[Dataset records]

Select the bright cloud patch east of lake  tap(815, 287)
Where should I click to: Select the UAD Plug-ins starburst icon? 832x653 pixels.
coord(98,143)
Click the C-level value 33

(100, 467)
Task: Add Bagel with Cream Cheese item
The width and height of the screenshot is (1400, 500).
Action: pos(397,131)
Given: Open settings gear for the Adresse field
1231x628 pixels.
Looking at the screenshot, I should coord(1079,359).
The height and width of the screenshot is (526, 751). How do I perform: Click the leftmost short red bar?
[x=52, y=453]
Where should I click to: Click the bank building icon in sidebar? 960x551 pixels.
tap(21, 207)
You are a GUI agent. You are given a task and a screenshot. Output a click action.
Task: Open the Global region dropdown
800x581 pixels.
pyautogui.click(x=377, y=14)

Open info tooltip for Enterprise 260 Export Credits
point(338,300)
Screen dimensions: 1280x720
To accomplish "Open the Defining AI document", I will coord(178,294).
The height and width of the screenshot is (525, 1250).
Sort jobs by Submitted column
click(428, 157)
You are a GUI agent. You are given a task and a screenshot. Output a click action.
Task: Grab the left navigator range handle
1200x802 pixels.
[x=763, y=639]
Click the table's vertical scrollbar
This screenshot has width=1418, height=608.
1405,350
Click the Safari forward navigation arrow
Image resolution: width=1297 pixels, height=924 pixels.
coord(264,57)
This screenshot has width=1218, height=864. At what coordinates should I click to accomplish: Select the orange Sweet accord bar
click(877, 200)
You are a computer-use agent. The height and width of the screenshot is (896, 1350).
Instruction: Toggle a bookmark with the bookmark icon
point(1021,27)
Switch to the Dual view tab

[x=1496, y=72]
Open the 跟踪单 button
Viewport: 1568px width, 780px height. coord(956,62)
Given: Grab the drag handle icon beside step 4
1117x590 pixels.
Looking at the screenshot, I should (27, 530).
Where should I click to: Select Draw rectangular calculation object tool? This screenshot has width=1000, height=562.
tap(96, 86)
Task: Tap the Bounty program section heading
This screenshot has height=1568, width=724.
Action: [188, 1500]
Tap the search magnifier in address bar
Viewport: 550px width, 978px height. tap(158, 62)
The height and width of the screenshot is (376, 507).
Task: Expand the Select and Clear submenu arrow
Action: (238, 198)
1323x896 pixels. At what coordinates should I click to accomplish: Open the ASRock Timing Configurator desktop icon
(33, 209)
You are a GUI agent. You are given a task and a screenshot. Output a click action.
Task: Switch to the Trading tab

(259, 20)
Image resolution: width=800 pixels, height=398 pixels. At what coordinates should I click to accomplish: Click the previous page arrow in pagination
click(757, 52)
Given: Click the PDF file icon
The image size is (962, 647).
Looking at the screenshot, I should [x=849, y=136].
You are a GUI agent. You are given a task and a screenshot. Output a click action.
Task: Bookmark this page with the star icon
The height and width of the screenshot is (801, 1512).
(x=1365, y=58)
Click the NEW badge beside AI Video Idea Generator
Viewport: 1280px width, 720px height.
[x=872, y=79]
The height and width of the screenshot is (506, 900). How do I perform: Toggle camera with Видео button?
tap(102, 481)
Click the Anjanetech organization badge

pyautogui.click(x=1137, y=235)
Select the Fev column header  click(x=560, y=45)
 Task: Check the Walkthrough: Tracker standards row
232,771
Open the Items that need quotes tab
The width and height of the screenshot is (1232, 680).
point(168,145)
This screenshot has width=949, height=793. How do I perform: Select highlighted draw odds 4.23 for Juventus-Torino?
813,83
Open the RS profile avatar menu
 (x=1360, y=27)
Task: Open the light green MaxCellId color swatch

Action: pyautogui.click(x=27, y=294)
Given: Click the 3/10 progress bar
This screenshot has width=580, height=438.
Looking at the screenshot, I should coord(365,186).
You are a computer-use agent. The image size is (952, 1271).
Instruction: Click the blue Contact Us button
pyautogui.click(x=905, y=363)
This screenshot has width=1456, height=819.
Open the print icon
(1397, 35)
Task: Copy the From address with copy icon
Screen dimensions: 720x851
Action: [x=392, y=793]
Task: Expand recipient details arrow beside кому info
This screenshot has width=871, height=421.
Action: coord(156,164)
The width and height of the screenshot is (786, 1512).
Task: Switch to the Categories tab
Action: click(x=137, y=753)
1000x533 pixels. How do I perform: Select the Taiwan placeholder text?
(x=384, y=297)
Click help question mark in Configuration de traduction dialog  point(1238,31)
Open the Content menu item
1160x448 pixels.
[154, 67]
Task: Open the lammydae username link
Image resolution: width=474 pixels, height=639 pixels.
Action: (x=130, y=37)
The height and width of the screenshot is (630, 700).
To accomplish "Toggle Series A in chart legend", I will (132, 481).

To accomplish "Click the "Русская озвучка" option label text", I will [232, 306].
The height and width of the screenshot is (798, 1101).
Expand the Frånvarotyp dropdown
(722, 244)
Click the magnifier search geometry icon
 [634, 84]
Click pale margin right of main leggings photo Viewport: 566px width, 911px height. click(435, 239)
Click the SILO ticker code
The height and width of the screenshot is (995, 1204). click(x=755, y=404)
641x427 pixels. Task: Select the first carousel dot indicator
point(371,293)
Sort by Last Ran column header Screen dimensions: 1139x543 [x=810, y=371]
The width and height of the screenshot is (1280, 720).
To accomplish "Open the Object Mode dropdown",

[/Dataset records]

Work task>
An exact reproduction of the listing is needed.

Task output>
Select the bright cloud patch east of lake  tap(815, 287)
Where should I click to: Select the UAD Plug-ins starburst icon? 832x653 pixels.
coord(98,143)
Click the C-level value 33

(100, 467)
Task: Add Bagel with Cream Cheese item
The width and height of the screenshot is (1400, 500).
Action: pos(397,131)
Given: Open settings gear for the Adresse field
1231x628 pixels.
Looking at the screenshot, I should coord(1079,359).
The height and width of the screenshot is (526, 751). How do I perform: Click the leftmost short red bar?
[x=52, y=453]
Where should I click to: Click the bank building icon in sidebar? 960x551 pixels.
tap(21, 207)
You are a GUI agent. You are given a task and a screenshot. Output a click action.
Task: Open the Global region dropdown
800x581 pixels.
pyautogui.click(x=377, y=14)

Open info tooltip for Enterprise 260 Export Credits
point(338,300)
Screen dimensions: 1280x720
To accomplish "Open the Defining AI document", I will coord(178,294).
The height and width of the screenshot is (525, 1250).
Sort jobs by Submitted column
click(428, 157)
You are a GUI agent. You are given a task and a screenshot. Output a click action.
Task: Grab the left navigator range handle
1200x802 pixels.
[x=763, y=639]
Click the table's vertical scrollbar
This screenshot has width=1418, height=608.
1405,350
Click the Safari forward navigation arrow
Image resolution: width=1297 pixels, height=924 pixels.
coord(264,57)
This screenshot has width=1218, height=864. At what coordinates should I click to accomplish: Select the orange Sweet accord bar
click(877, 200)
You are a computer-use agent. The height and width of the screenshot is (896, 1350).
Instruction: Toggle a bookmark with the bookmark icon
point(1021,27)
Switch to the Dual view tab

[x=1496, y=72]
Open the 跟踪单 button
Viewport: 1568px width, 780px height. coord(956,62)
Given: Grab the drag handle icon beside step 4
1117x590 pixels.
Looking at the screenshot, I should (27, 530).
Where should I click to: Select Draw rectangular calculation object tool? This screenshot has width=1000, height=562.
tap(96, 86)
Task: Tap the Bounty program section heading
This screenshot has height=1568, width=724.
Action: [188, 1500]
Tap the search magnifier in address bar
Viewport: 550px width, 978px height. tap(158, 62)
The height and width of the screenshot is (376, 507).
Task: Expand the Select and Clear submenu arrow
Action: (238, 198)
1323x896 pixels. At what coordinates should I click to accomplish: Open the ASRock Timing Configurator desktop icon
(33, 209)
You are a GUI agent. You are given a task and a screenshot. Output a click action.
Task: Switch to the Trading tab

(259, 20)
Image resolution: width=800 pixels, height=398 pixels. At what coordinates should I click to accomplish: Click the previous page arrow in pagination
click(757, 52)
Given: Click the PDF file icon
The image size is (962, 647).
Looking at the screenshot, I should [x=849, y=136].
You are a GUI agent. You are given a task and a screenshot. Output a click action.
Task: Bookmark this page with the star icon
The height and width of the screenshot is (801, 1512).
(x=1365, y=58)
Click the NEW badge beside AI Video Idea Generator
Viewport: 1280px width, 720px height.
[x=872, y=79]
The height and width of the screenshot is (506, 900). How do I perform: Toggle camera with Видео button?
tap(102, 481)
Click the Anjanetech organization badge

pyautogui.click(x=1137, y=235)
Select the Fev column header  click(x=560, y=45)
 Task: Check the Walkthrough: Tracker standards row
232,771
Open the Items that need quotes tab
The width and height of the screenshot is (1232, 680).
point(168,145)
This screenshot has width=949, height=793. How do I perform: Select highlighted draw odds 4.23 for Juventus-Torino?
813,83
Open the RS profile avatar menu
 (x=1360, y=27)
Task: Open the light green MaxCellId color swatch

Action: pyautogui.click(x=27, y=294)
Given: Click the 3/10 progress bar
This screenshot has width=580, height=438.
Looking at the screenshot, I should coord(365,186).
You are a computer-use agent. The image size is (952, 1271).
Instruction: Click the blue Contact Us button
pyautogui.click(x=905, y=363)
This screenshot has width=1456, height=819.
Open the print icon
(1397, 35)
Task: Copy the From address with copy icon
Screen dimensions: 720x851
Action: [x=392, y=793]
Task: Expand recipient details arrow beside кому info
This screenshot has width=871, height=421.
Action: coord(156,164)
The width and height of the screenshot is (786, 1512).
Task: Switch to the Categories tab
Action: click(x=137, y=753)
1000x533 pixels. How do I perform: Select the Taiwan placeholder text?
(x=384, y=297)
Click help question mark in Configuration de traduction dialog  point(1238,31)
Open the Content menu item
1160x448 pixels.
[154, 67]
Task: Open the lammydae username link
Image resolution: width=474 pixels, height=639 pixels.
Action: (x=130, y=37)
The height and width of the screenshot is (630, 700).
To accomplish "Toggle Series A in chart legend", I will (132, 481).

To accomplish "Click the "Русская озвучка" option label text", I will [232, 306].
The height and width of the screenshot is (798, 1101).
Expand the Frånvarotyp dropdown
(722, 244)
Click the magnifier search geometry icon
 [634, 84]
Click pale margin right of main leggings photo Viewport: 566px width, 911px height. click(435, 239)
Click the SILO ticker code
The height and width of the screenshot is (995, 1204). click(x=755, y=404)
641x427 pixels. Task: Select the first carousel dot indicator
point(371,293)
Sort by Last Ran column header Screen dimensions: 1139x543 [x=810, y=371]
The width and height of the screenshot is (1280, 720).
To accomplish "Open the Object Mode dropdown",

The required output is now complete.